WHAT YOU NEED TO DO – Return the line that has "Click the Install key button" and all lines below it through the last, exactly as they stand; omit pictures.

RECORDS SUPPLIED –
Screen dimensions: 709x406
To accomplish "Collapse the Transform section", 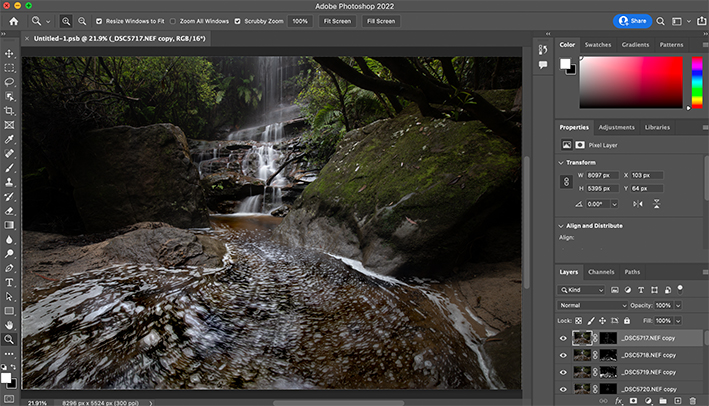I will point(561,162).
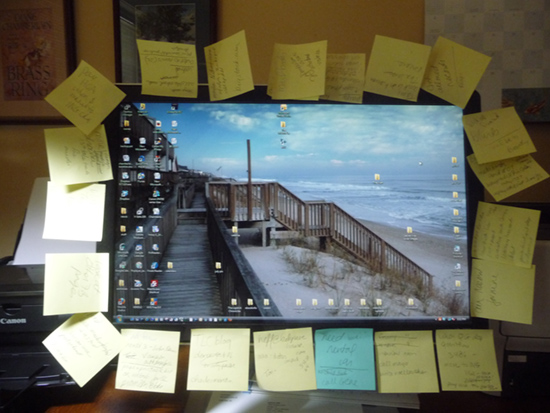Open the folder lying on the boardwalk planks
The image size is (550, 413).
click(170, 265)

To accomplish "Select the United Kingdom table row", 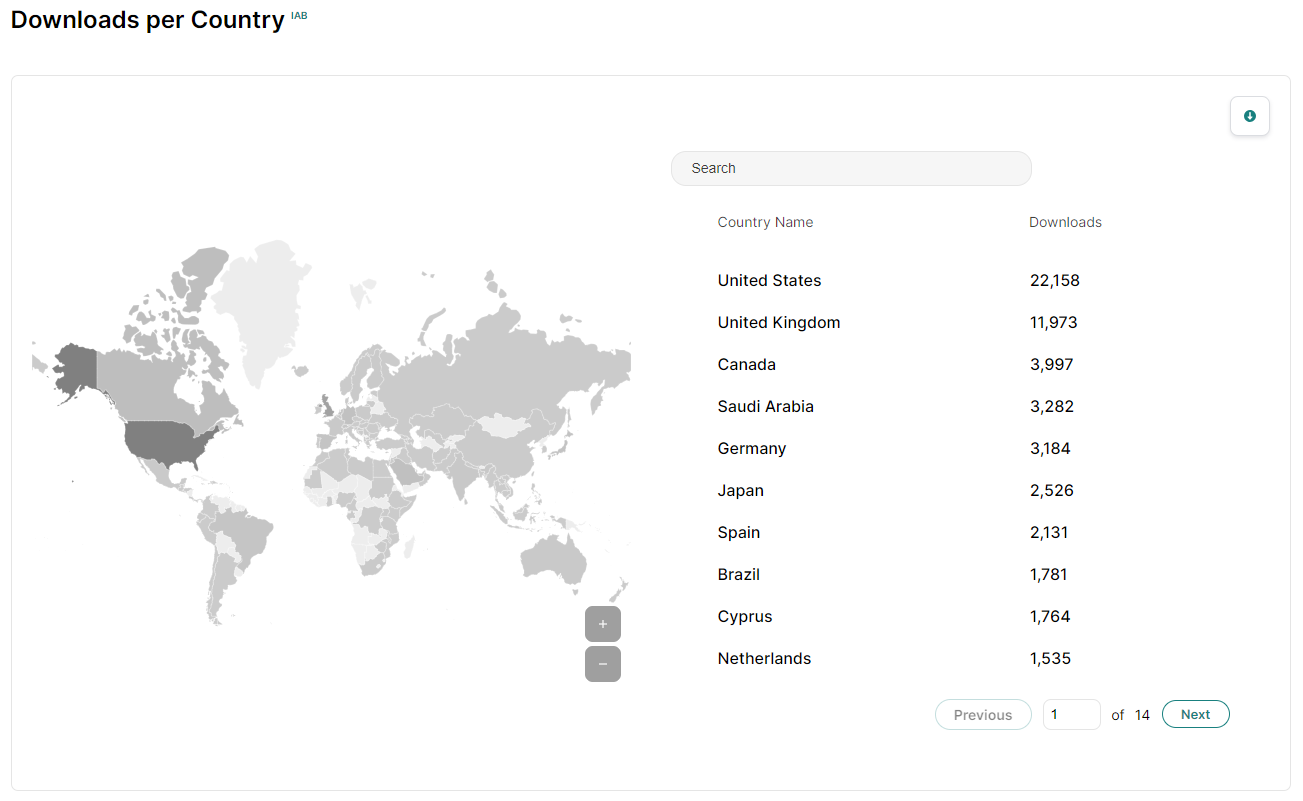I will [779, 322].
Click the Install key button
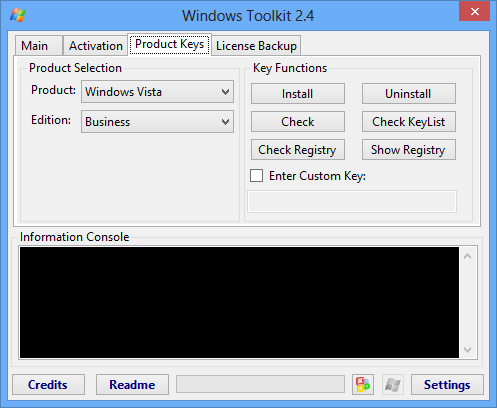This screenshot has width=497, height=408. (x=298, y=94)
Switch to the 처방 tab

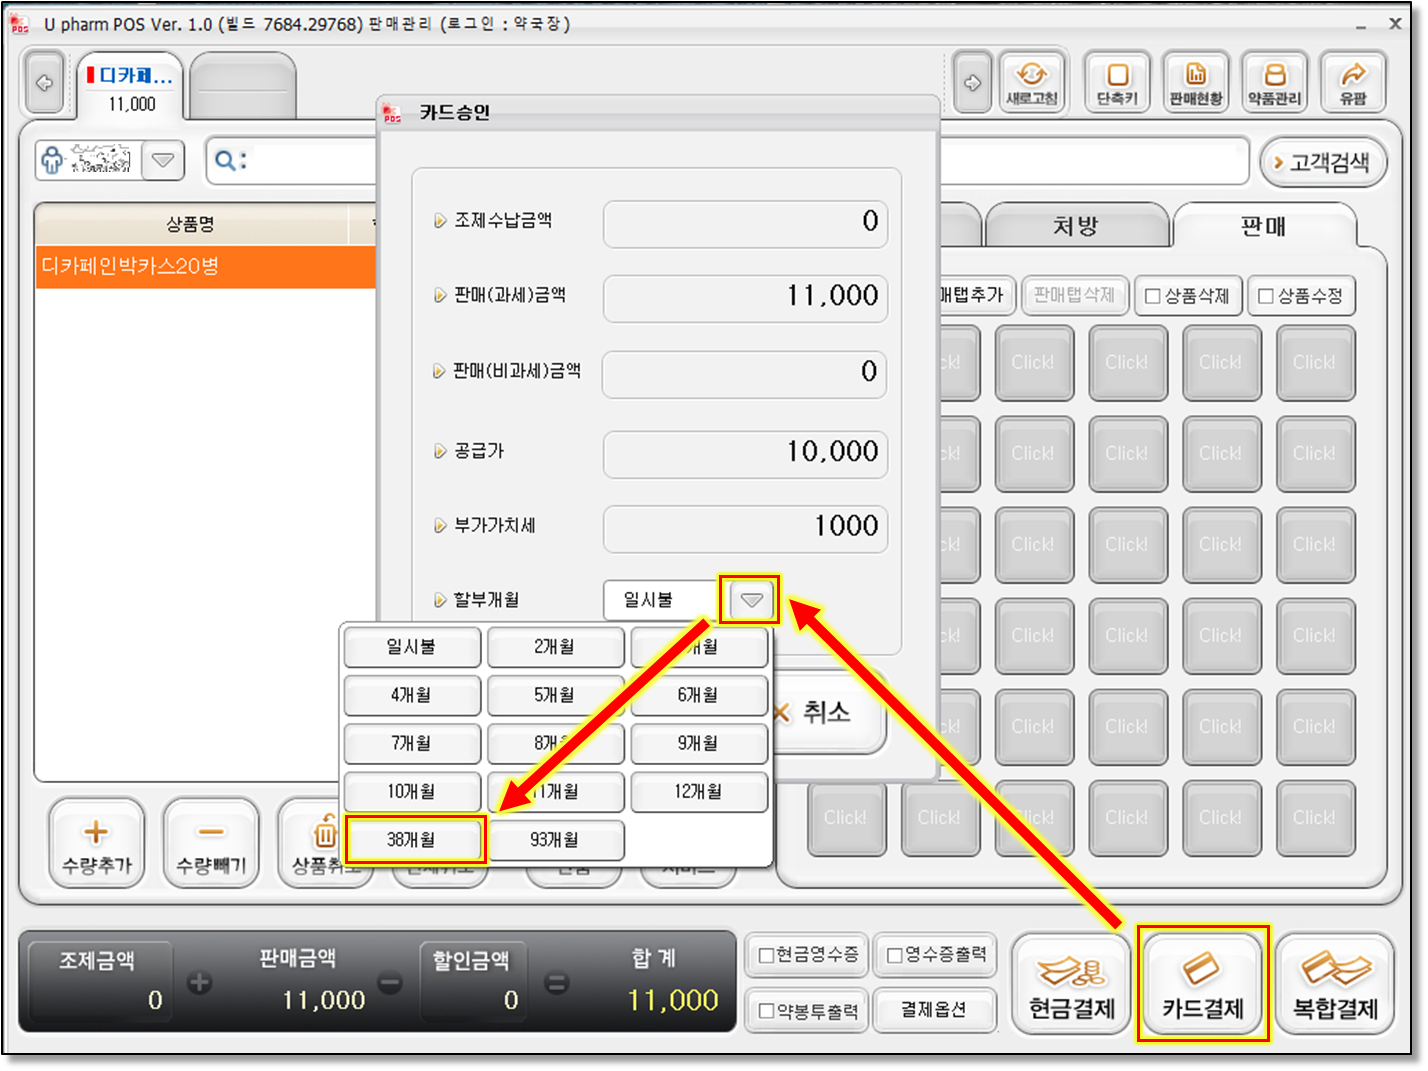click(x=1075, y=227)
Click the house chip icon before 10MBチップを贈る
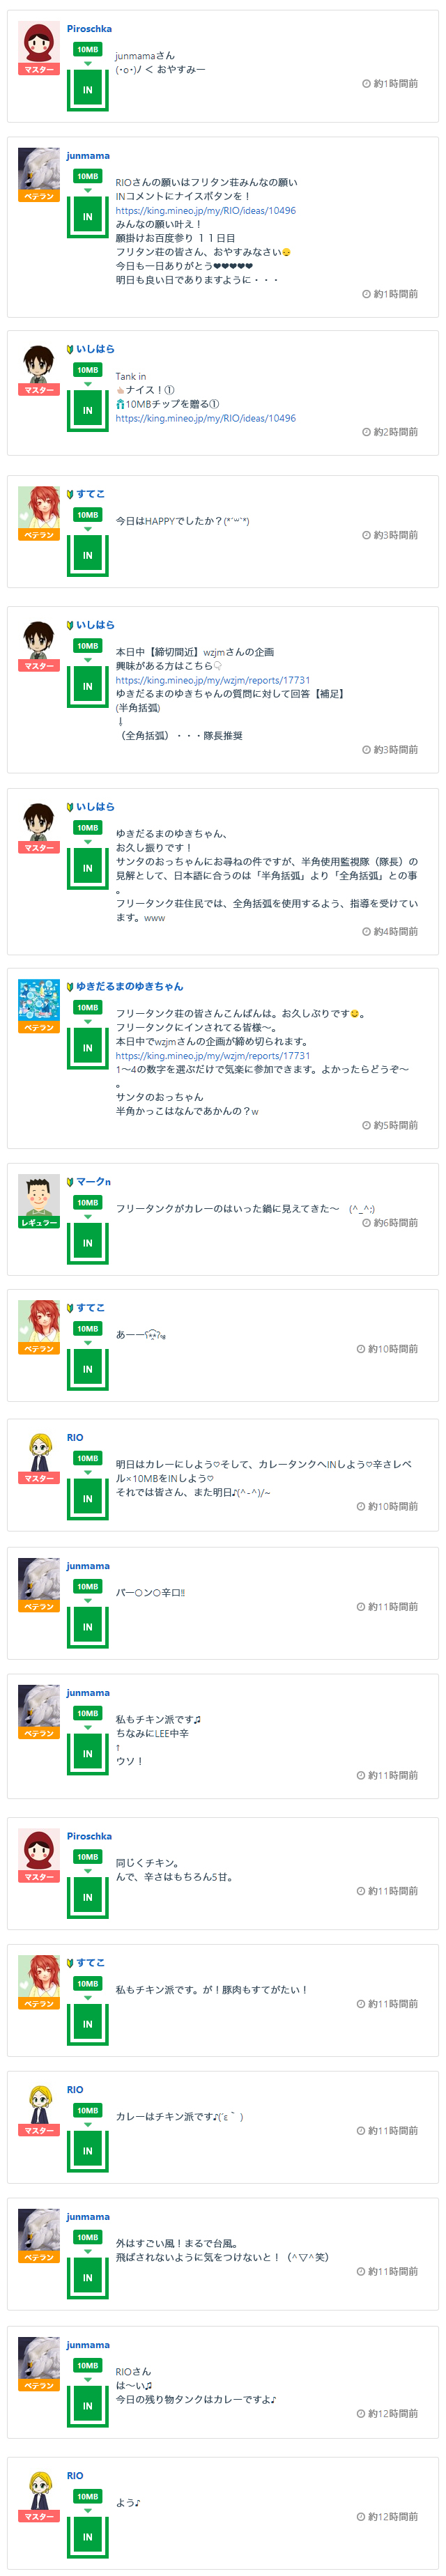 tap(120, 405)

TASK RESULT –
Click the Install key button
This screenshot has width=497, height=408. (x=298, y=94)
Switch to the 처방 tab

click(x=1075, y=227)
Click the house chip icon before 10MBチップを贈る
 tap(120, 405)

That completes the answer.